▶ STATED PROBLEM: Convert the lines into a numbered list, starting at the first line and ending at the line that contains "(1829, 1043).", with both of those lines included. Skip any blank lines, and leave the pictures out of your answer.

▶ SUPPLIED RECORDS:
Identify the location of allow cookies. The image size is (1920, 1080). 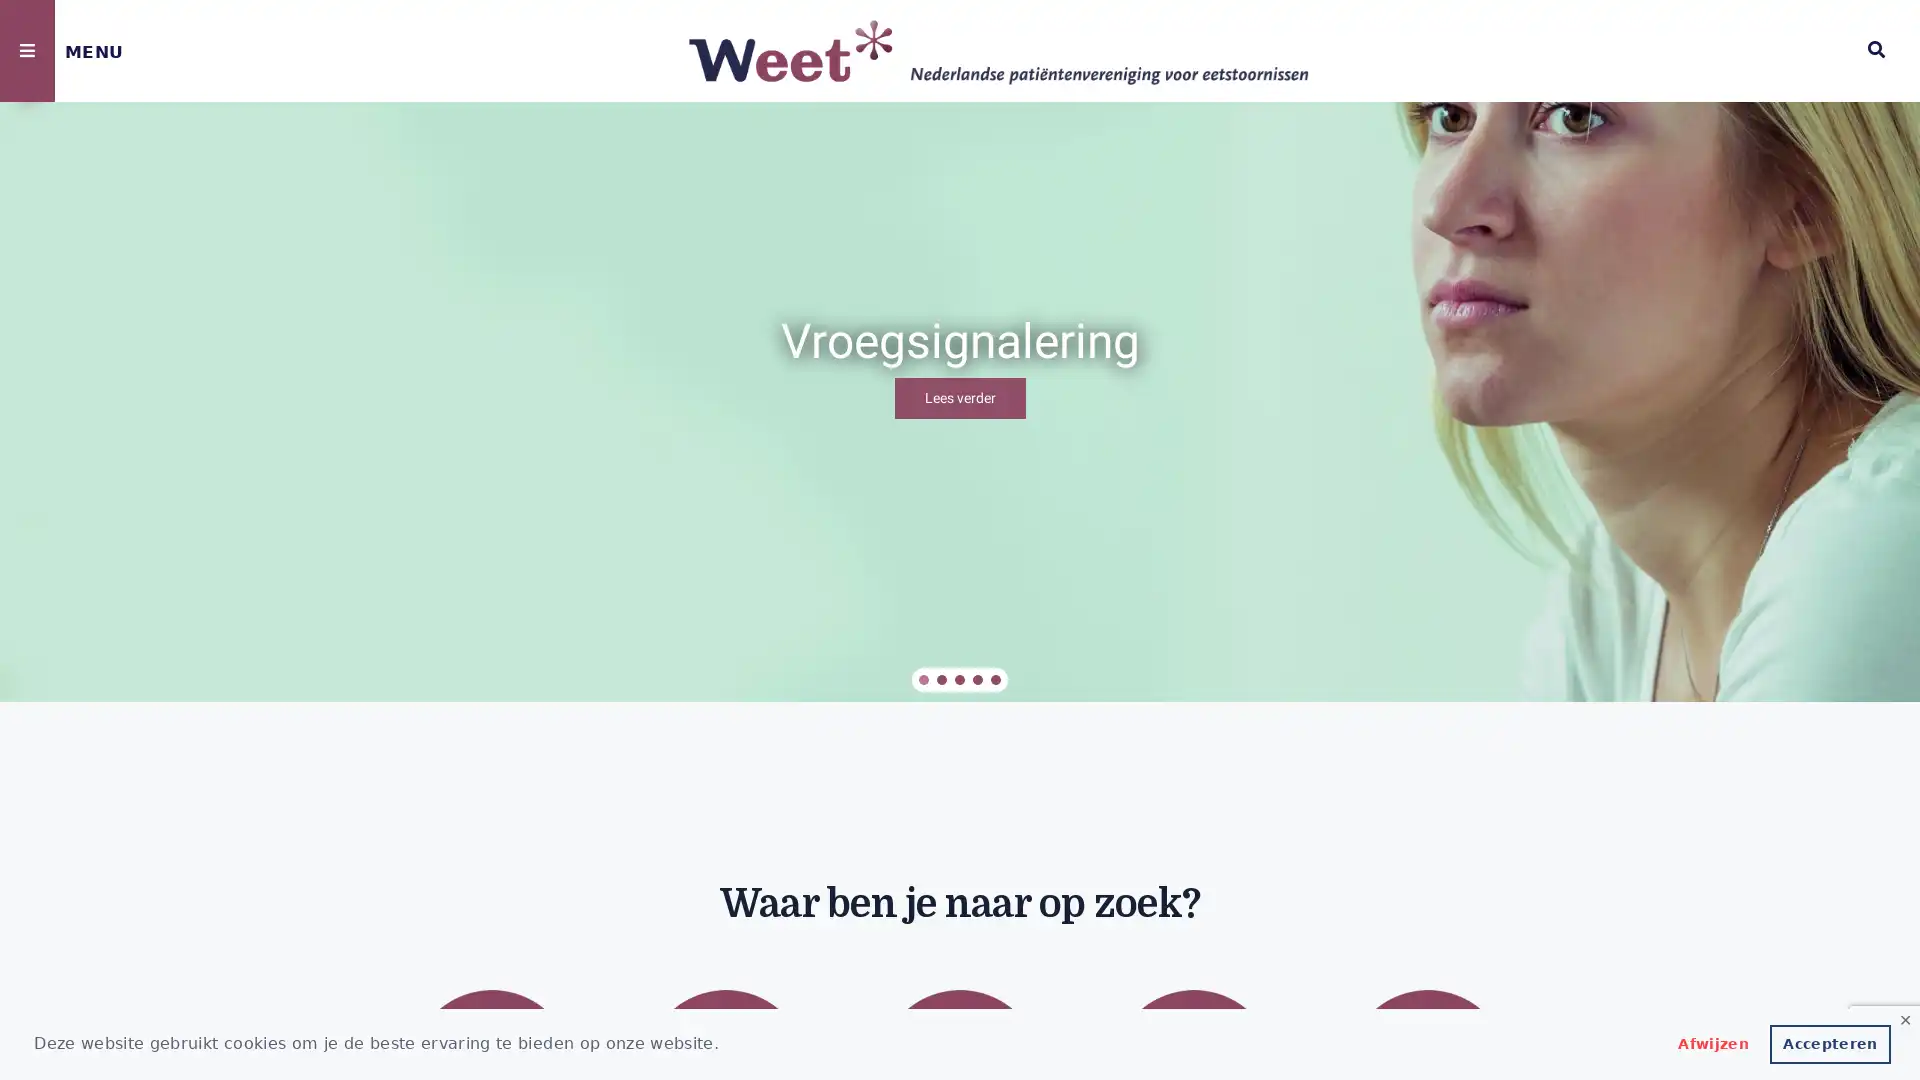
(1829, 1043).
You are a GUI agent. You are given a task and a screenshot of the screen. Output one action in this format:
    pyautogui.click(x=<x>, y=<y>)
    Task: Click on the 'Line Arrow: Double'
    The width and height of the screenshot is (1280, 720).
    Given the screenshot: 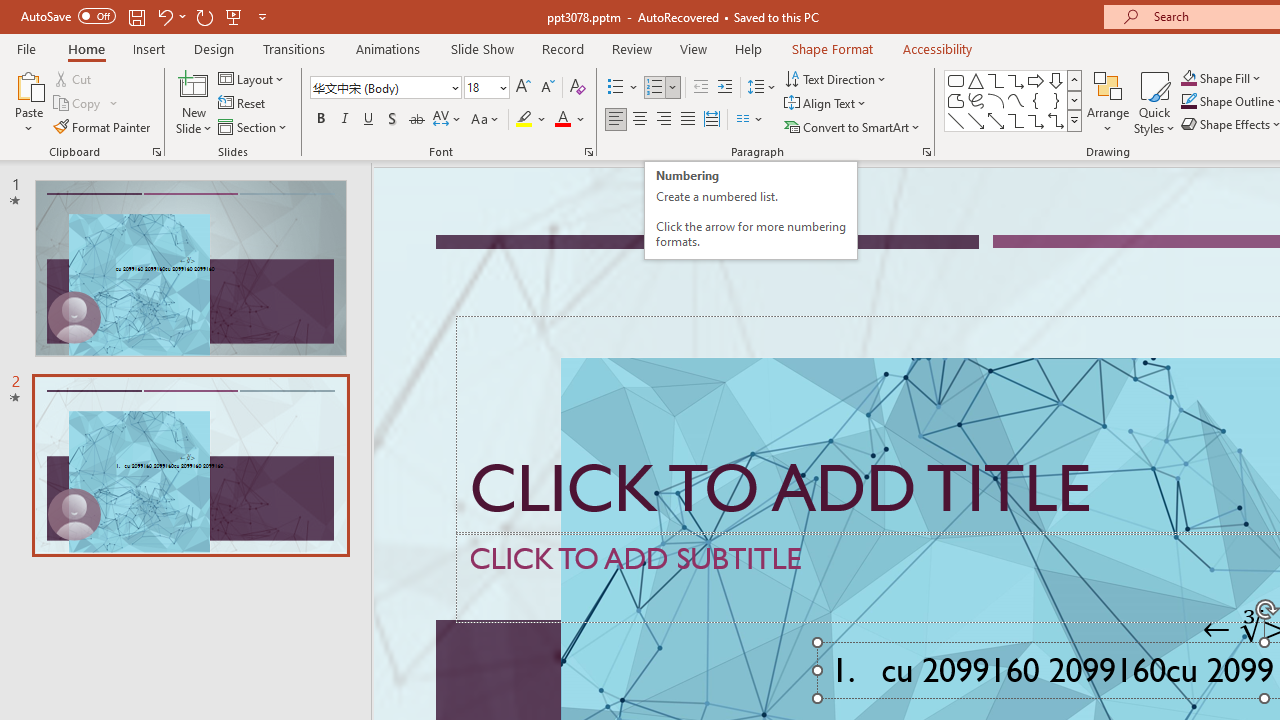 What is the action you would take?
    pyautogui.click(x=995, y=120)
    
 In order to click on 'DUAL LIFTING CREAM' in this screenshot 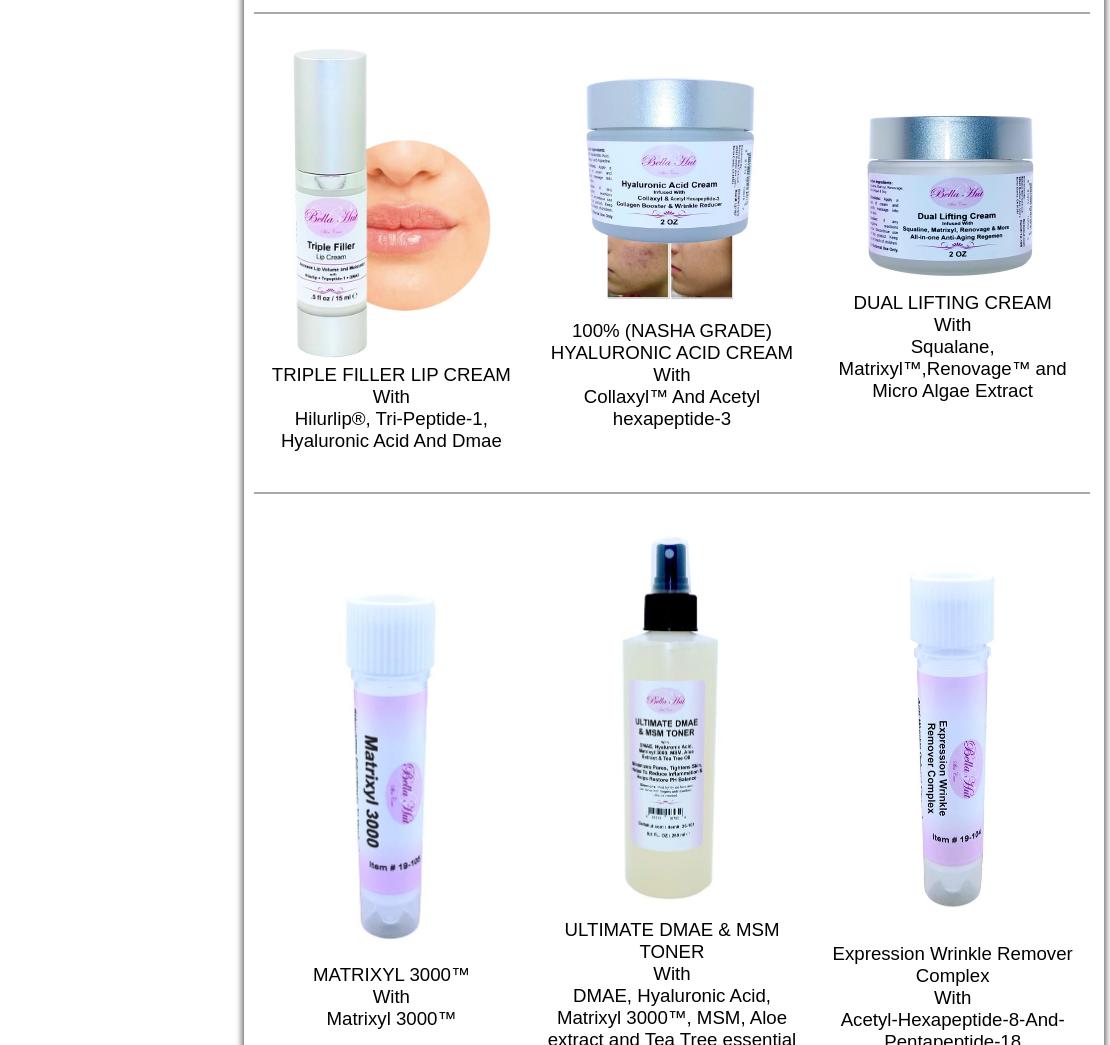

▶ ANSWER:
1. Identify the location of allow cookies. The image size is (1920, 1080). 
2. (1829, 1043).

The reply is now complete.